Queste persone sono elettori esigenti, soprattuto giovani, conoscitori della tecnologia, stufi dei soliti teatrini e in cerca di soluzioni pratiche a problemi quotidiani di un Paese che soffre terribilmente crisi e disoccupazione. Lasciando perdere il ‘gioco’ dei sondaggi e le rilevazioni dei consensi, il modo migliore per identificare i propri rappresentanti resta quello di leggere i programmi delle liste e dei candidati e farsi un’idea propria. Si dice che ognuno ha il dovere di informarsi personalmente ma nel proliferare di liste e candidati diventa fondamentale un confronto per non perdersi. Quale strumento scegliere se non il web.

Già, peccato, che quasi nessun quotidiano on-line o sito offre una panoramica sintetica dei programmi dei principali schieramenti. La piattaforma più neutra per confrontare coalizioni, leader e programmi, è quella del Ministero dell’Interno con il programma elettorale depositato al momento della presentazione dell’elenco dei candidati. Utile, peccato che – giusto per citarne alcuni – il programma di Monti, diviso tra Camera e Senato, sia solo un malloppo di 56 pagine.

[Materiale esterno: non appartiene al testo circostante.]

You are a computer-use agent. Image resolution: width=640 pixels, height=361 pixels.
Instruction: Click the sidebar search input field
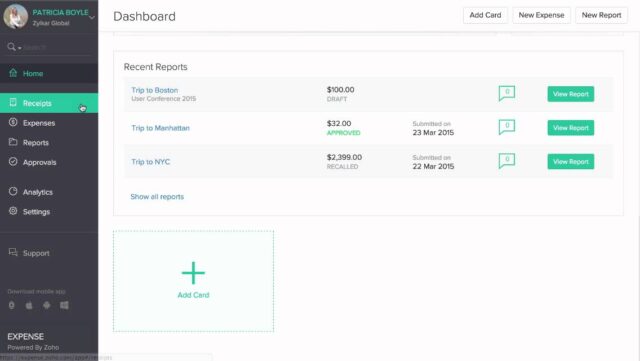pyautogui.click(x=57, y=47)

Lo segue a ruota Berlusconi che propone 41 pagine in totale. Meglio – almeno in termini di pesantezza – fa la coalizione di Bersani e Vendola, che riesce a concentrare tutto in sole, si fa per dire, 9 pagine. Non ci viene in soccorso neanche wikipedia, che più che nomi e link ai soliti personaggi non propone. Leonardo.it vi offre un confronto tra i programmi delle varie liste sui temi dell’innovazione e dei giovani mentre un buon tentativo di sintetizzare i programmi globali dei principali schieramenti prova a farla il portale studiocataldi.it.

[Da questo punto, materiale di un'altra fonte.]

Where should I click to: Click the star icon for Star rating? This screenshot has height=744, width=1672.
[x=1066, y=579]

E allora come orientarsi? Lasciate perdere twitterometro o la popolarità sui social network. Tra i servizi più utili c’è il Politometro per cogliere la propria vicinanza di pensiero rispetto alle posizioni dei partiti politici mentre per chi non riesce proprio a farsi un’idea  vi viene in soccorso l’applicazione Affinità Elettive (solo per iPhone e iPad). Dieci domande sui punti sulle principali questioni della campagna elettorale: politiche del lavoro, fisco, diritti civili, spesa pubblica. Ammesso che l’App sia davvero neutra, manca la possibilità di fare un confronto semplice, rapido e lineare dei vari programmi elettorali sulle differenti tematiche: in una democrazia anche questo dovrebbe essere un diritto garantito.